§ WORK TO BE COMPLETED
Transcribe every one of the following entries verbatim, changing nothing.

§ MATERIAL TO PROCESS

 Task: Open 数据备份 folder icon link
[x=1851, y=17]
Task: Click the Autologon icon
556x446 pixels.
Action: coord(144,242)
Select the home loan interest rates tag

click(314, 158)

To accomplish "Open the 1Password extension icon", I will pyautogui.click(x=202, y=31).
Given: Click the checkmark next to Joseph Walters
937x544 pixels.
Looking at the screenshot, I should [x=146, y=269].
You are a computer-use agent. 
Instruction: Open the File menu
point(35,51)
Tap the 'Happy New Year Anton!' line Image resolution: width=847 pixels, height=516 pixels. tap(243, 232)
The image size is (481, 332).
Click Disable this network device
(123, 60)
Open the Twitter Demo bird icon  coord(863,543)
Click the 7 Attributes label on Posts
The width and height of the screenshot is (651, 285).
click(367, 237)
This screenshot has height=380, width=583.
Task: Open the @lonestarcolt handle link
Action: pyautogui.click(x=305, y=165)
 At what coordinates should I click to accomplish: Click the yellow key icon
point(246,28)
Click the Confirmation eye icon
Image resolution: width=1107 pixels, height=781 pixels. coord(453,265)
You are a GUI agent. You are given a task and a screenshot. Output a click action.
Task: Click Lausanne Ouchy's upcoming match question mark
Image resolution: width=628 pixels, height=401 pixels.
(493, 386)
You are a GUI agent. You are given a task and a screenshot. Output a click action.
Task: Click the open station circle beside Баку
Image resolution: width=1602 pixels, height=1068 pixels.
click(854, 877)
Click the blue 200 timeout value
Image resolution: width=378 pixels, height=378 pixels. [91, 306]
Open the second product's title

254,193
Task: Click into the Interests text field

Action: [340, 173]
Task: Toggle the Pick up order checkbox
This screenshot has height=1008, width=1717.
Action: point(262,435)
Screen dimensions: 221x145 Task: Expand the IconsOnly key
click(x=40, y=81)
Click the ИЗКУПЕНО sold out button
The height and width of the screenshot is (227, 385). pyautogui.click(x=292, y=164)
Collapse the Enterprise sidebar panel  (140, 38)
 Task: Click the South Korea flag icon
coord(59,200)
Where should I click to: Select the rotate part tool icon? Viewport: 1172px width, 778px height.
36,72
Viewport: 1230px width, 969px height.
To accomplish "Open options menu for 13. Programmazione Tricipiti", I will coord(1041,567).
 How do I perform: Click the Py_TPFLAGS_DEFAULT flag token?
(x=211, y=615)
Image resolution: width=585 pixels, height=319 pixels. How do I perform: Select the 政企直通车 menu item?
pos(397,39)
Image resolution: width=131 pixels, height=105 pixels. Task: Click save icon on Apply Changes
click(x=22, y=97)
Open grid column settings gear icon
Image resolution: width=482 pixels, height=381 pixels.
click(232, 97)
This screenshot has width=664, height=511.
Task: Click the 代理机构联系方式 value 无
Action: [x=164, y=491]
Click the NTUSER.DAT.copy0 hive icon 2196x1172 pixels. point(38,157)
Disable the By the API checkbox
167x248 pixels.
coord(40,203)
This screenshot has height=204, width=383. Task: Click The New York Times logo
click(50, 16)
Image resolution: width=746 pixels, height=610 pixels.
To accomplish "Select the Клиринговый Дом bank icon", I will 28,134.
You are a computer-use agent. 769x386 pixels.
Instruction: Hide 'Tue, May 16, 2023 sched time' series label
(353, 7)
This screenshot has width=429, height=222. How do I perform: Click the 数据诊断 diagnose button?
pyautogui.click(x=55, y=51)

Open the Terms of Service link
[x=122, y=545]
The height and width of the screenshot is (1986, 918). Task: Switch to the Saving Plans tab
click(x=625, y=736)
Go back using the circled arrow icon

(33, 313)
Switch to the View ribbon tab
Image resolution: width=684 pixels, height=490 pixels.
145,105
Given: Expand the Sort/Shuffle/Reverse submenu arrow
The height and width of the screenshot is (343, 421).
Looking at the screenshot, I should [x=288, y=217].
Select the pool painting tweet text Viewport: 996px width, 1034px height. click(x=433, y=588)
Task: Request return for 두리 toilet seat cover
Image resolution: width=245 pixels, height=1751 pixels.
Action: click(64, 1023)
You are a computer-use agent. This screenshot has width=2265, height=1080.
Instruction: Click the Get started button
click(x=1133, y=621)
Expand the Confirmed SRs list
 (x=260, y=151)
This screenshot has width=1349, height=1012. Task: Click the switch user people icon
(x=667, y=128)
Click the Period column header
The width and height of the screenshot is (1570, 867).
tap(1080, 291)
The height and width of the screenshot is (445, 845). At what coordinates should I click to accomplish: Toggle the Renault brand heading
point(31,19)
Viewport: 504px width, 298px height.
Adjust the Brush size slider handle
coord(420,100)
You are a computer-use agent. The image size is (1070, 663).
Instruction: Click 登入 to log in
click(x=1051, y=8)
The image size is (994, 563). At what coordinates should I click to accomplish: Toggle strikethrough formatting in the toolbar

§ TASK RESPONSE
 Task: Open 数据备份 folder icon link
[x=1851, y=17]
Task: Click the Autologon icon
556x446 pixels.
Action: coord(144,242)
Select the home loan interest rates tag

click(314, 158)

To accomplish "Open the 1Password extension icon", I will pyautogui.click(x=202, y=31).
Given: Click the checkmark next to Joseph Walters
937x544 pixels.
Looking at the screenshot, I should [x=146, y=269].
You are a computer-use agent. 
Instruction: Open the File menu
point(35,51)
Tap the 'Happy New Year Anton!' line Image resolution: width=847 pixels, height=516 pixels. tap(243, 232)
The image size is (481, 332).
Click Disable this network device
(123, 60)
Open the Twitter Demo bird icon  coord(863,543)
Click the 7 Attributes label on Posts
The width and height of the screenshot is (651, 285).
click(367, 237)
This screenshot has height=380, width=583.
Task: Open the @lonestarcolt handle link
Action: pyautogui.click(x=305, y=165)
 At what coordinates should I click to accomplish: Click the yellow key icon
point(246,28)
Click the Confirmation eye icon
Image resolution: width=1107 pixels, height=781 pixels. coord(453,265)
You are a GUI agent. You are given a task and a screenshot. Output a click action.
Task: Click Lausanne Ouchy's upcoming match question mark
Image resolution: width=628 pixels, height=401 pixels.
(493, 386)
You are a GUI agent. You are given a task and a screenshot. Output a click action.
Task: Click the open station circle beside Баку
Image resolution: width=1602 pixels, height=1068 pixels.
click(854, 877)
Click the blue 200 timeout value
Image resolution: width=378 pixels, height=378 pixels. [91, 306]
Open the second product's title

254,193
Task: Click into the Interests text field

Action: [340, 173]
Task: Toggle the Pick up order checkbox
This screenshot has height=1008, width=1717.
Action: point(262,435)
Screen dimensions: 221x145 Task: Expand the IconsOnly key
click(x=40, y=81)
Click the ИЗКУПЕНО sold out button
The height and width of the screenshot is (227, 385). pyautogui.click(x=292, y=164)
Collapse the Enterprise sidebar panel  (140, 38)
 Task: Click the South Korea flag icon
coord(59,200)
Where should I click to: Select the rotate part tool icon? Viewport: 1172px width, 778px height.
36,72
Viewport: 1230px width, 969px height.
To accomplish "Open options menu for 13. Programmazione Tricipiti", I will coord(1041,567).
 How do I perform: Click the Py_TPFLAGS_DEFAULT flag token?
(x=211, y=615)
Image resolution: width=585 pixels, height=319 pixels. How do I perform: Select the 政企直通车 menu item?
pos(397,39)
Image resolution: width=131 pixels, height=105 pixels. Task: Click save icon on Apply Changes
click(x=22, y=97)
Open grid column settings gear icon
Image resolution: width=482 pixels, height=381 pixels.
click(232, 97)
This screenshot has width=664, height=511.
Task: Click the 代理机构联系方式 value 无
Action: [x=164, y=491]
Click the NTUSER.DAT.copy0 hive icon 2196x1172 pixels. point(38,157)
Disable the By the API checkbox
167x248 pixels.
coord(40,203)
This screenshot has height=204, width=383. Task: Click The New York Times logo
click(50, 16)
Image resolution: width=746 pixels, height=610 pixels.
To accomplish "Select the Клиринговый Дом bank icon", I will 28,134.
You are a computer-use agent. 769x386 pixels.
Instruction: Hide 'Tue, May 16, 2023 sched time' series label
(353, 7)
This screenshot has width=429, height=222. How do I perform: Click the 数据诊断 diagnose button?
pyautogui.click(x=55, y=51)

Open the Terms of Service link
[x=122, y=545]
The height and width of the screenshot is (1986, 918). Task: Switch to the Saving Plans tab
click(x=625, y=736)
Go back using the circled arrow icon

(33, 313)
Switch to the View ribbon tab
Image resolution: width=684 pixels, height=490 pixels.
145,105
Given: Expand the Sort/Shuffle/Reverse submenu arrow
The height and width of the screenshot is (343, 421).
Looking at the screenshot, I should [x=288, y=217].
Select the pool painting tweet text Viewport: 996px width, 1034px height. click(x=433, y=588)
Task: Request return for 두리 toilet seat cover
Image resolution: width=245 pixels, height=1751 pixels.
Action: click(64, 1023)
You are a computer-use agent. This screenshot has width=2265, height=1080.
Instruction: Click the Get started button
click(x=1133, y=621)
Expand the Confirmed SRs list
 (x=260, y=151)
This screenshot has width=1349, height=1012. Task: Click the switch user people icon
(x=667, y=128)
Click the Period column header
The width and height of the screenshot is (1570, 867).
tap(1080, 291)
The height and width of the screenshot is (445, 845). At what coordinates should I click to accomplish: Toggle the Renault brand heading
point(31,19)
Viewport: 504px width, 298px height.
Adjust the Brush size slider handle
coord(420,100)
You are a computer-use agent. The image size is (1070, 663).
Instruction: Click 登入 to log in
click(x=1051, y=8)
The image size is (994, 563). At what coordinates should I click to accomplish: Toggle strikethrough formatting in the toolbar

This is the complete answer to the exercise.